Poor fuel mileage with the larger engines
Superior off-road ability
Kelley Blue Book
TheCarConnection.com finds the on-road performance of the 2009 Jeep Commander to be decent, but off-road is where the vehicle really shines. The various engine options, as well as drivetrain choices, control which wheels transfer power to the ground.
The big news for 2009 is the introduction of the new 5.7-liter HEMI engine with 357 horsepower and 389 pound-feet of torque. Along with more power, the new engine is also more fuel-efficient. Featuring MDS technology, the engine cuts to four cylinders when V-8 power isn’t needed. The smaller of the other two engines is a 3.7-liter V-6, producing 210 horsepower. A step up from that is a 4.7-liter V-8, which makes 305 horsepower.
Reviewers give mixed opinions of the various engines, with Edmunds remarking, "The base Jeep Commander Sport gets its pep from a standard 3.7-liter V-6; while this engine is a decent source of motivation in smaller Jeeps, it's barely adequate in the 4,800-pound Commander." ConsumerGuide takes a more positive view, reporting, "Helped by an alert automatic transmission, the V6 has surprising spirit, with adequate power off the line and around town," but also acknowledges that it "labors in highway passing and merging." The 2009 Jeep Commander is available with a significantly improved version of the 4.7-liter V-8, which Edmunds describes as "accelerating easily to highway speeds, with smooth, linear power and a burly exhaust sound well into the upper revs." However, ConsumerGuide calls this powerplant "notably less refined than the V-6 or 5.7-liter V-8." The Jeep Commander can also be had with the aforementioned 5.7-liter HEMI V-8.
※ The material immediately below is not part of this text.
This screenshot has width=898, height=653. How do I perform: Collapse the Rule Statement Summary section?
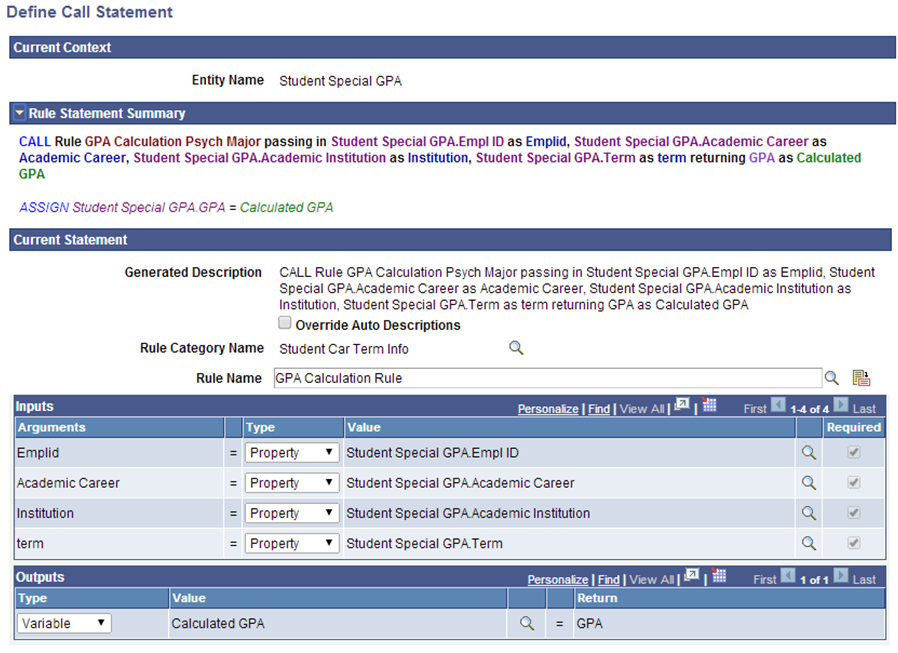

Consumer Guide lists the Commander as being able to tow 7,400 pounds. Consumer Guide also notes that all engines "team with a five-speed automatic transmission," which Cars.com says "shifts quite early in most situations, and around town there's a discernable lag as it moves from gear to gear," but finds its highway behavior "much more agreeable, with hassle-free kick down for easy passing."
If you're up for off-road adventures, a range of powertrain and underbody/chassis components can make the Commander nearly unstoppable on trails. A trio of four-wheel-drive systems is available, including part- and full-time units. Edmunds points out the Commander’s strong points, saying, "Although not quite as capable off-road as the smaller Jeeps, among SUVs in its size class the Commander is a superb trail-buster, able to tackle rock-strewn paths and steep mountain tracks without breaking a sweat." Cars.com states, "Three four-wheel-drive systems are available, and all three earn Jeep's 'Trail Rated' designation." Consumer Guide notes, "A low-range gear for off-roading is standard on Limited and Overland, optional on Sport."
Fuel economy is a bit counterintuitive with the Commander. None of the engines provide fuel-efficient operation, but the powerful HEMI rates 13 mpg city, 19 highway—compared to 14 mpg city, 18 highway for the base V-6. ConsumerGuide points out that the 4.7-liter V-8 can also take E85 ethanol fuel.
Cars.com reports that when driving the Commander, "Prolonged curves induce plenty of body roll, and the SUV feels especially top-heavy if it's loaded with people and cargo." Cars.com says the 2009 Jeep Commander "has good straight-line stability, but its tall build results in body lean that prompts lots of slowing down for tight turns," and describes the brakes as having "linear response, but never feeling particularly strong." Kelley Blue Book argues that the brakes are "strong and fade-free," and judges the steering "nicely weighted and fairly precise," adding that "the on-road ride is surprisingly quiet and smooth."
The 2009 Jeep Commander is a competent suburban daily driver, but it distinguishes itself from its competition as an excellent off-roader.